In 2011, the Justice Department accused Sheriff Arpaio of engaging in “unconstitutional policing” by unfairly targeting Latinos and demanding proof of citizenship. Two years later, a federal judge, G. Murray Snow of United States District Court in Phoenix, ruled that he and his deputies had systematically violated the constitutional rights of Latinos by targeting them during raids and traffic stops.

But Mr. Arpaio is unrepentant. He said that of the 8,600 undocumented immigrants his office had turned over to federal immigration authorities after their arrests for felony and misdemeanor crimes in the past two years, 3,000 had returned to county jails. The reason, he said, “is not that they’re all running back across the border, is that the federal government is releasing them back onto our streets.”

Mr. Cruz’s television ad here features Steve Ronnebeck of Mesa, Ariz., whose 21-year-old son, Grant, was killed last year during a robbery at a convenience store. An illegal immigrant with a criminal record who was out on bond awaiting deportation is charged with murder in the case. The ad denounces Mr. Obama’s executive actions on immigration.

“I hope I get to be there the day President Cruz tears up those illegal executive actions instituted by President Obama,” Mr. Ronnebeck says in the ad.

Mrs. Clinton’s TV ad — titled “Valentía,” which in Spanish means “courage” — opens with split-screen images of Mr. Trump and Mr. Arpaio and a narrator declaring, “When it looks like everyone is against you, learn who is your best friend.”

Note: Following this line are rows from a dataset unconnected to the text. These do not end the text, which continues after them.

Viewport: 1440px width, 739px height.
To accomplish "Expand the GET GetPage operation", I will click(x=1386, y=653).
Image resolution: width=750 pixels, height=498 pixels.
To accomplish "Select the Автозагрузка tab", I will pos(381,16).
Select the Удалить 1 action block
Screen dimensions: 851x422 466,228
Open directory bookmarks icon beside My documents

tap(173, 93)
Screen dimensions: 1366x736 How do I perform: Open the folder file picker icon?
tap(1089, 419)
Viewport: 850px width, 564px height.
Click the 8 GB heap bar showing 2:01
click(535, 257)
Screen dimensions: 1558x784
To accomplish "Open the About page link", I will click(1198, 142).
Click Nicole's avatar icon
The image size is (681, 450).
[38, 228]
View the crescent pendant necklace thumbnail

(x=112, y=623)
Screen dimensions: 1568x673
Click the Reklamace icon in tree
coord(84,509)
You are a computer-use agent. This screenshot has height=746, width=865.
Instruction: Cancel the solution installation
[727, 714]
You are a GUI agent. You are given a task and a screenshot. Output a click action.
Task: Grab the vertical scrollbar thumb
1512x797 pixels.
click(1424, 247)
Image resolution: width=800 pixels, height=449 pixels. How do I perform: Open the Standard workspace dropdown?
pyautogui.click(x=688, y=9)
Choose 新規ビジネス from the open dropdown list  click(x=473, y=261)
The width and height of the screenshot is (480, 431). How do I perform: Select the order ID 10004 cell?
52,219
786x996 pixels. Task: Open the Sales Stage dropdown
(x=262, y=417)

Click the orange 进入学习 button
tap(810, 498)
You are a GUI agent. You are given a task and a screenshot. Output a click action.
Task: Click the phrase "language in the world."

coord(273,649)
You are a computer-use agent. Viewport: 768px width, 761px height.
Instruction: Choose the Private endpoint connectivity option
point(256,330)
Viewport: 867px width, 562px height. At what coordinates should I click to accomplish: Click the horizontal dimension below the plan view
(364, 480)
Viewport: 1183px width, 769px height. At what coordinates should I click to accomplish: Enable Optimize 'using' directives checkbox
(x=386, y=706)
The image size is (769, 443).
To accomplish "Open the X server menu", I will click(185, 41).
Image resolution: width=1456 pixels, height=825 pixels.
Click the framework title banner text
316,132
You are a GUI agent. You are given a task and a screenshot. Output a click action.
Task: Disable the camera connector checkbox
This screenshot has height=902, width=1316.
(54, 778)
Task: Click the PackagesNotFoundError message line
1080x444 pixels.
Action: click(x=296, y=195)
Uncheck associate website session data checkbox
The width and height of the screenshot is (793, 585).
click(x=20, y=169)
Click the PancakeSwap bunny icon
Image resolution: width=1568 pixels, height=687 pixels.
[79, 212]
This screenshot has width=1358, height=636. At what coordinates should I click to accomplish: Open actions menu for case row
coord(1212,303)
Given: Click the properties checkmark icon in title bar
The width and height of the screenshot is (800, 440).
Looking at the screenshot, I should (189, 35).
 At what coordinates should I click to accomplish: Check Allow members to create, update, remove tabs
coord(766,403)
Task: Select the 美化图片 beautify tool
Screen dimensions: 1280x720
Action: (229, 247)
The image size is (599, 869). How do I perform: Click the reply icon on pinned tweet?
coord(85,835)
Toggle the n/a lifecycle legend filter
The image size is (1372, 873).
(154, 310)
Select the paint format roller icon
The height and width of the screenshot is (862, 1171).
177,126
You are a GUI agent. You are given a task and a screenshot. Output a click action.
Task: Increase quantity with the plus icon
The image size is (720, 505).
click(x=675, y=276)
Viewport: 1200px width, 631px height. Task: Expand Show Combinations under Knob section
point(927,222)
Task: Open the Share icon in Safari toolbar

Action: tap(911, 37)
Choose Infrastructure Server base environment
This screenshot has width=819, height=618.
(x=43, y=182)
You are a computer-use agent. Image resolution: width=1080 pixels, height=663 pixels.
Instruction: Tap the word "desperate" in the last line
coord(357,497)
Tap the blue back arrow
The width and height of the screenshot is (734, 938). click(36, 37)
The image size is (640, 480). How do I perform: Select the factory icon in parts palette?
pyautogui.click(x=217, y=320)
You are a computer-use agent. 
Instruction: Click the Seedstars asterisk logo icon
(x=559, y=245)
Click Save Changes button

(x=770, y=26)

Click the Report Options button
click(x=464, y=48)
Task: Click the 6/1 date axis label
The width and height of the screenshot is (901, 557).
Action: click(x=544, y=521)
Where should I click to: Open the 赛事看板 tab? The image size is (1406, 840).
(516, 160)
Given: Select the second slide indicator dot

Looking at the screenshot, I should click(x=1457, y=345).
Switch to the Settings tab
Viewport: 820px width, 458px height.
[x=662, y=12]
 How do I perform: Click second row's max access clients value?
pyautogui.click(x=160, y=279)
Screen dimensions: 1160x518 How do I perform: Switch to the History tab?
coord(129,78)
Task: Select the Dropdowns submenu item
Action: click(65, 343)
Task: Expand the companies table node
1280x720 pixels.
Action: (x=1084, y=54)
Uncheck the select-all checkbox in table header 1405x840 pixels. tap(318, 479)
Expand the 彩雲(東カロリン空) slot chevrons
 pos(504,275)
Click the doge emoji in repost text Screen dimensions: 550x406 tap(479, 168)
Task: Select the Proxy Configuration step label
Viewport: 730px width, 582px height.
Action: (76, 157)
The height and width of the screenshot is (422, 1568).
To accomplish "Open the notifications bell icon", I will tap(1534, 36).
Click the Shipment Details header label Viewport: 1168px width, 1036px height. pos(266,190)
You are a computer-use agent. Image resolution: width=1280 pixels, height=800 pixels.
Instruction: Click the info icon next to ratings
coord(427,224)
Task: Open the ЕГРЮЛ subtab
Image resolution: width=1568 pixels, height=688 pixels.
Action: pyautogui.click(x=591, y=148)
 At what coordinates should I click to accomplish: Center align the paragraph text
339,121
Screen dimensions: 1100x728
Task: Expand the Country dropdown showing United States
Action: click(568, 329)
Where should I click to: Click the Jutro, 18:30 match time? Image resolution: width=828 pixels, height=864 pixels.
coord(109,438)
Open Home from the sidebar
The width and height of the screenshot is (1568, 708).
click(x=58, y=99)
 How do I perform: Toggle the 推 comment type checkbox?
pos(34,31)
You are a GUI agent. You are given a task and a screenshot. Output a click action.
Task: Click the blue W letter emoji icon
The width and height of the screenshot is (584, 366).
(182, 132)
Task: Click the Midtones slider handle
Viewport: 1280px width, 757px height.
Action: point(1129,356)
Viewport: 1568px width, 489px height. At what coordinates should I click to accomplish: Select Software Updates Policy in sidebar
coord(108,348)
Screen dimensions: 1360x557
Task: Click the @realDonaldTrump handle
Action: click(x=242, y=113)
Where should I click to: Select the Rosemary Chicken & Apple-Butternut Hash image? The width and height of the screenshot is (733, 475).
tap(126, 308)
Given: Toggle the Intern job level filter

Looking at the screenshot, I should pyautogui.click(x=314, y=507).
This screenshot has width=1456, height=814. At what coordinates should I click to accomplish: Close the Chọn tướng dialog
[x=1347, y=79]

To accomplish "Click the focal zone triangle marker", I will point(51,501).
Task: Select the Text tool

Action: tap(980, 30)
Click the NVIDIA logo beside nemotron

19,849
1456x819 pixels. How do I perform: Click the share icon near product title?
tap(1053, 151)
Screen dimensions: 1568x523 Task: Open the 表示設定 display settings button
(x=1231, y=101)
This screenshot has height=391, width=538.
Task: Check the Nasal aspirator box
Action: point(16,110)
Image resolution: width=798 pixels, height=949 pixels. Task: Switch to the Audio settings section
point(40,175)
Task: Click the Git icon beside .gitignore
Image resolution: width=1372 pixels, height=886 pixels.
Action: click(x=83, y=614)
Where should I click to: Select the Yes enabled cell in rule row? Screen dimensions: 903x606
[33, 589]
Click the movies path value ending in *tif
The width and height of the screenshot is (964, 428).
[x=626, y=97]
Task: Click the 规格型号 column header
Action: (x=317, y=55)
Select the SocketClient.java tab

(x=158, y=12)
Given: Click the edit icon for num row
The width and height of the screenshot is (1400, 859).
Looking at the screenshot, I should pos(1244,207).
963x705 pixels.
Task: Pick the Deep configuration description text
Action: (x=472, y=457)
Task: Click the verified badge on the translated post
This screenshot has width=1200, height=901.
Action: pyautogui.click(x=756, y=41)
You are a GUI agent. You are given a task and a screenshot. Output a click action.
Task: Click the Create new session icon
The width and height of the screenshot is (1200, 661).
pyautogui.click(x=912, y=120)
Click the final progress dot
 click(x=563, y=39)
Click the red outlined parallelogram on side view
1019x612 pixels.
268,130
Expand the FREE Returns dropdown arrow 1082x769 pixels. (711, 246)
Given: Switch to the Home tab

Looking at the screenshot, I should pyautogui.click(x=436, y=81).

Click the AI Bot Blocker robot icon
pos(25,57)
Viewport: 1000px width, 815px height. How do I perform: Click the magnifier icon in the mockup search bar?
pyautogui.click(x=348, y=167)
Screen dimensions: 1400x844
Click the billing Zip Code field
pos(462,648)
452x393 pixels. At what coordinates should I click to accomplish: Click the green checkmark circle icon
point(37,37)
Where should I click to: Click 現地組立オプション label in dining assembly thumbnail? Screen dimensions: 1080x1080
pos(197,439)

Mr. Trump’s pledge to build a wall continues to be his most popular applause line at his rallies here. By contrast, Mr. Sanders, who spent much of the week traveling the state, accused Sheriff Arpaio of using “un-American and uncivilized law enforcement tactics” against Latinos.

A Merrill poll of likely voters in Arizona conducted this month showed Mrs. Clinton and Mr. Trump tied if they were to face off in the general election, and Mr. Cruz with a six-point advantage over Mrs. Clinton. In a matchup between Mr. Sanders and Mr. Trump, Mr. Sanders holds a three-point edge. The poll’s margin of sampling error is plus or minus four percentage points.

The only remaining candidate who has not campaigned in Arizona is John Kasich, the Republican governor of Ohio, who nonetheless received the endorsement of the state’s leading newspaper, The Arizona Republic, on Friday.


“In an election year dominated by threats and put-downs,” the newspaper’s editorial board wrote of Mr. Kasich, “the most understated candidate is the most competent.”